During each of the past few years, I’ve undertaken a year-long reading project. In 2021 I read War and Peace at the rate of one chapter per day for 361 days. In 2022 I read all the works of Shakespeare at a pace of three pages per day in my anthology. In 2023 my goal was to read all the works of Jane Austen.
I calculated that this would mean reading 10 pages per day, as the 7-book Jane Austen collection I bought on Amazon had approximately 3000 pages (per the marketing material) and then I needed to read a few other pieces that weren’t included (mostly the unfinished stuff like Sanditon and The Watsons). A little ways in, however, I learned that this page count included a lot of opening material and notes for each book, which did not all need to be part of the project.

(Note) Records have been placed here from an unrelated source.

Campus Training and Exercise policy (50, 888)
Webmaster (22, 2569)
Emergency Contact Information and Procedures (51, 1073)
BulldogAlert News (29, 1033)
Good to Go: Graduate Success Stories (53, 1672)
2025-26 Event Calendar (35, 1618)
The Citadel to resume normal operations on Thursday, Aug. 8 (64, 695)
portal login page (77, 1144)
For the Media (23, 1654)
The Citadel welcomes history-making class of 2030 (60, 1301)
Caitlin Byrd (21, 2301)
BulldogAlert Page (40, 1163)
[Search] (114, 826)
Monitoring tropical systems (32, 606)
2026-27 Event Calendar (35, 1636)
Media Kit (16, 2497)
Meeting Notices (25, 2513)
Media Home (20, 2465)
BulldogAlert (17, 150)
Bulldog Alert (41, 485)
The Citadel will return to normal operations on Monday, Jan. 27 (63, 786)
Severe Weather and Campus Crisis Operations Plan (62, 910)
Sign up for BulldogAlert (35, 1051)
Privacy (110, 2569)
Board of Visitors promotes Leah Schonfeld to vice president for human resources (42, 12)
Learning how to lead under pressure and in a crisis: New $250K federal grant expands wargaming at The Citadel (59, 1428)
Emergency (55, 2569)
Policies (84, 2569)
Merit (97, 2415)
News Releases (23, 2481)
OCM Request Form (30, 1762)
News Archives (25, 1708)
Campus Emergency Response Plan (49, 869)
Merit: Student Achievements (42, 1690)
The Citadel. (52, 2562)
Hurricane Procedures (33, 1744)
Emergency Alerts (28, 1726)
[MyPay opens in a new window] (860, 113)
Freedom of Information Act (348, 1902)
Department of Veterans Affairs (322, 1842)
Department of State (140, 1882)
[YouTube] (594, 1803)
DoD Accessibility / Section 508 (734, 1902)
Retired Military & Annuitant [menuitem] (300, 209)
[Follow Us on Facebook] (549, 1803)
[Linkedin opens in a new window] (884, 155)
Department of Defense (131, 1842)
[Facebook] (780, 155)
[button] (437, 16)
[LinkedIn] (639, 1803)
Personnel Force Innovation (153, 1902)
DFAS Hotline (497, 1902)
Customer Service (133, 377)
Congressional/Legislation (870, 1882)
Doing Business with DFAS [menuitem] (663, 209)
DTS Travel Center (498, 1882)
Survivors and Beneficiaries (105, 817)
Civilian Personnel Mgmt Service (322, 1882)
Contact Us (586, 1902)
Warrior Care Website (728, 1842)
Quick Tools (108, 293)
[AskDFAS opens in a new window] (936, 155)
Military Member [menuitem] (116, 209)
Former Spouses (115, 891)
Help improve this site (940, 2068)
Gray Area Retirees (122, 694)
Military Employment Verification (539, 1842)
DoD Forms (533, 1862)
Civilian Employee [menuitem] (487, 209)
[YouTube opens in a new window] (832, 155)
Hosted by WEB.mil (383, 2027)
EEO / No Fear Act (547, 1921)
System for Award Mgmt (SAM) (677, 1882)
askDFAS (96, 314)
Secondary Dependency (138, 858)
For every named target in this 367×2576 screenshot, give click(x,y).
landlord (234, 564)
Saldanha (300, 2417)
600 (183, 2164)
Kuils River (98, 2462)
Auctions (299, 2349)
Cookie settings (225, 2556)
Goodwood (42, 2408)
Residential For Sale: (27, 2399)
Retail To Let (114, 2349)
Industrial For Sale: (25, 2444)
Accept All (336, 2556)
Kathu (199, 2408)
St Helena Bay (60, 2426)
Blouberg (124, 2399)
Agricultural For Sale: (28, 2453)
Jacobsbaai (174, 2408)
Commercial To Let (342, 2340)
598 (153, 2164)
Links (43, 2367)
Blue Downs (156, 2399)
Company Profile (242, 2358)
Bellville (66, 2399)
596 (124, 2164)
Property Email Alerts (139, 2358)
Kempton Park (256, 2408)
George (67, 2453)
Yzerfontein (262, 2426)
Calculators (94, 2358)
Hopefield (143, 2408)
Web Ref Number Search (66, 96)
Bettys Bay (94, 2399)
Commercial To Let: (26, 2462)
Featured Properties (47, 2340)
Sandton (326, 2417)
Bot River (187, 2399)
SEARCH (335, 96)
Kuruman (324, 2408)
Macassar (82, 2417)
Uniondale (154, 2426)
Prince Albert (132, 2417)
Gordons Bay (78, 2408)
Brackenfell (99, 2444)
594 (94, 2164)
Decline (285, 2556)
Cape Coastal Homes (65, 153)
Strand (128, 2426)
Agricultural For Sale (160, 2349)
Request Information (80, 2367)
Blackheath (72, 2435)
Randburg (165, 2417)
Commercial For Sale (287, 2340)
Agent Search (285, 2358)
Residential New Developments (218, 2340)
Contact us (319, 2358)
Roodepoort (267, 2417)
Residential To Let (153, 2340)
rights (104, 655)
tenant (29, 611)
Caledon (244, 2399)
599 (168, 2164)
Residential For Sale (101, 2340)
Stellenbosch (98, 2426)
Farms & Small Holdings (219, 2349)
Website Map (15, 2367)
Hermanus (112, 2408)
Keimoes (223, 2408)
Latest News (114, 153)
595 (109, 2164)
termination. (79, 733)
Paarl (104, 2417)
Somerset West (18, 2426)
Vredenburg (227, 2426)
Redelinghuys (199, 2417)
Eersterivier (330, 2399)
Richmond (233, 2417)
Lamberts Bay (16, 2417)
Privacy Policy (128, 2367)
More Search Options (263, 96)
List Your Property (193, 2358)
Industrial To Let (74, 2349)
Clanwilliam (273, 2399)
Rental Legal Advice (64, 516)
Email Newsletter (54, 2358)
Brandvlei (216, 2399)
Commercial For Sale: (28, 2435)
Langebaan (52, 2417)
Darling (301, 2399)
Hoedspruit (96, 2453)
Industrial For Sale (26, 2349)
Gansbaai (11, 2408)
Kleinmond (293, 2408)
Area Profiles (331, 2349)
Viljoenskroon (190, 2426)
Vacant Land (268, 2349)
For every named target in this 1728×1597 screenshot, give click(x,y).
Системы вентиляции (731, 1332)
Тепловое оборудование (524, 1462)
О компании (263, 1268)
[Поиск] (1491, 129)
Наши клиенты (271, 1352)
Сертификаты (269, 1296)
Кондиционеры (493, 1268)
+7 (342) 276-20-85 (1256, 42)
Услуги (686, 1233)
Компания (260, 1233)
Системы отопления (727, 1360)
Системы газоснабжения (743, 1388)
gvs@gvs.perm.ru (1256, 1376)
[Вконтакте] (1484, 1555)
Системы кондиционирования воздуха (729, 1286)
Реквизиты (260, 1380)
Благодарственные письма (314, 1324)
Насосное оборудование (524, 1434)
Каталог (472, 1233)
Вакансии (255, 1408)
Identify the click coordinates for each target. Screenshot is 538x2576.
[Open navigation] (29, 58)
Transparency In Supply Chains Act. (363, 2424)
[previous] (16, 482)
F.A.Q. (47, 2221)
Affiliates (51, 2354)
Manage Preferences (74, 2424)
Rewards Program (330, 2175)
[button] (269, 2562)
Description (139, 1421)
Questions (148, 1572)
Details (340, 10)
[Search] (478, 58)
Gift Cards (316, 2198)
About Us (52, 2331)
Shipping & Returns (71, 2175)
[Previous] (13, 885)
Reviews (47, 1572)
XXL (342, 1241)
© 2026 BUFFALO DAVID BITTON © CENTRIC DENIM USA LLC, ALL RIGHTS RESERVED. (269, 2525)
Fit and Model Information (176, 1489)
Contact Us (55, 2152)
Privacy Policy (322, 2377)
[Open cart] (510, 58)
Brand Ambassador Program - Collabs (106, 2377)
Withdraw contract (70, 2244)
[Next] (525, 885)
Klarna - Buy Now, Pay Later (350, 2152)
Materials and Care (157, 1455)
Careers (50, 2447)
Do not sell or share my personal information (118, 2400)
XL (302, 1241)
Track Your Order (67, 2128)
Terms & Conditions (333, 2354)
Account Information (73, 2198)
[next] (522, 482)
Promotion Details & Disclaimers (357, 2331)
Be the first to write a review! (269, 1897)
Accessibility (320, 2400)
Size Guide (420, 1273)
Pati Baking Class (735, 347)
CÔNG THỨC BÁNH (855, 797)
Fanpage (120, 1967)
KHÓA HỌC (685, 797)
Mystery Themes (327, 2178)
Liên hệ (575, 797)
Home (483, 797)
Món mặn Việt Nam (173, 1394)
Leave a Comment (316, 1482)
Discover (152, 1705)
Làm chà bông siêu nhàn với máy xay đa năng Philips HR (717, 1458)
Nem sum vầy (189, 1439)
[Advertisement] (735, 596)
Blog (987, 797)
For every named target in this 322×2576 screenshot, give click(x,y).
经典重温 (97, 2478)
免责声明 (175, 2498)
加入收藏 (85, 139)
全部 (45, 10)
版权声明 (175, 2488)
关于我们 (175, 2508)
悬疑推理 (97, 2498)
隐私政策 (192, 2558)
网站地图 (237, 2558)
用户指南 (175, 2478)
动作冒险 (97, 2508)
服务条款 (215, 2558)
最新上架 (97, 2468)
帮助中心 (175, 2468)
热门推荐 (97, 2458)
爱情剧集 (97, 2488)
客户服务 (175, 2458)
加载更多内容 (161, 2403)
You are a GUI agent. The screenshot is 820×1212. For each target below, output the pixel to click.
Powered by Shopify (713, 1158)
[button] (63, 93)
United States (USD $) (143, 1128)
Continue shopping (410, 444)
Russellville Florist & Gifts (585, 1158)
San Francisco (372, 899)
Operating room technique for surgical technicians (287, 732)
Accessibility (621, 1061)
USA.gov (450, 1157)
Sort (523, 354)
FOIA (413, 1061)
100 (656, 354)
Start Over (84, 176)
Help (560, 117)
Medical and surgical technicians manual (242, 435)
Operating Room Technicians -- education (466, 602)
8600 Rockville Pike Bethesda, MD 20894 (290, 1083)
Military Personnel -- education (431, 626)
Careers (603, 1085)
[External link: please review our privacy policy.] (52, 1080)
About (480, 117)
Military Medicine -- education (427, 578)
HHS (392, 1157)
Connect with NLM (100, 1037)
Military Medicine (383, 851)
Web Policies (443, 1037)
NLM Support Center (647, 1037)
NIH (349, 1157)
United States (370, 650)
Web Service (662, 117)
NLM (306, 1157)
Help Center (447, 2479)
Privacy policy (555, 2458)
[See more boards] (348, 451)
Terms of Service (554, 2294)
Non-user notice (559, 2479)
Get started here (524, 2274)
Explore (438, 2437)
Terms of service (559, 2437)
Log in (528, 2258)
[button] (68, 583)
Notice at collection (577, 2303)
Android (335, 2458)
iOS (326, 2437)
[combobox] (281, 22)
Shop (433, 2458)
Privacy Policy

Net result: I finished reading everything Jane Austen wrote about a week ago, with about a quarter of the year left to go. Oh well!
I’m glad I did it. I like being familiar with this well-known cast of characters and stories. Pride and Prejudice and Sense and Sensibility felt the most compelling to me, and I imagine to lots of folks, which explains why they are her most widely read books (though I know Emma and Persuasion have their fans!). Especially in reading unfinished works like Sanditon and The Watsons, I could see Austen’s careful scene setting and character development. Parts of her early writings (bound together in the 7-book set in a collection called “Love and Friendship,” after one novella) were hilariously satirical. I enjoyed when some of that humor came back out in parts of Pride and Prejudice.
On the other hand…I didn’t really fall in love with Jane Austen’s books. I started this project truly hoping I would. I appreciate them, for sure, and how they show the limited (if changing) world her female main characters inhabited. I can understand, on an intellectual level, that the passive, quiet Fanny Price shows the challenge of trying to maintain your dignity and integrity in a world that gives you little control of your life. I can be grateful my world is different! But it was hard to stick with that passiveness for 450 pages. Elizabeth Bennet, of course, and Elinor Dashwood, to a degree, feel like more modern heroines. Still, the pace for the first 100-plus pages in many of the Austen books was challenging. That’s why I needed a project like this, where I read a little bit each day, so I didn’t give up. That way I could appreciate some dialogue, or a description, for the craft and for what they were, rather than wondering where this was going.
Anyway, I’m going to re-read a few Shakespeare plays over the next few months, before I start 2024’s project, which I think will be a little different — listening to all of Bach’s music. (I might re-read P&P too.)
In the meantime, if you have a favorite Jane Austen book, let me know which one and why! (Maybe someone’s is Lady Susan, who knows…) And if you have read all of them (or all but one or two) I’d love to hear about that as well.
In other news: This week’s Before Breakfast podcast will be sharing a few of my favorite non-fiction writing tips. Today’s is to ask “Do you come out for it or against it?” Please give it a listen, and then look for the next four tips over the next four days.
In other other news: Last week I went to Portland, Maine for business and then to Boston to meet up with SHU. I did decide to drive, as I’d mentioned a few months ago. The drive to Portland on Tuesday was…long. I mean, it’s long anyway, though theoretically with no traffic it can be 6.5-7 hours. But I got stuck behind a bad crash on the Tappan Zee/Cuomo bridge (which I’d taken, ironically enough, to avoid some jam-ups around the George Washington bridge…). There was nothing to do about it, as by the time it happened I was in the approach to the bridge and so I was there for an hour or so. I had some lovely runs along the water in Portland in the mornings, and then it was fun to be in Boston for a bit too. Sarah and I ran along the Charles and enjoyed a beer at a chilly outdoor beer garden. Fall is definitely here in New England! The drive home Saturday was relatively swift except for the torrential rain. But there’s a reasonable chance that would have delayed a flight too, so hard to know.
Last night we hosted a small crowd of 8th graders for my second child’s 14th birthday. These young men were all nice enough — the most challenging part was keeping the 3-year-old (and to some degree the 8-year-old) out of their hair. The little guy kept trying to go play with them!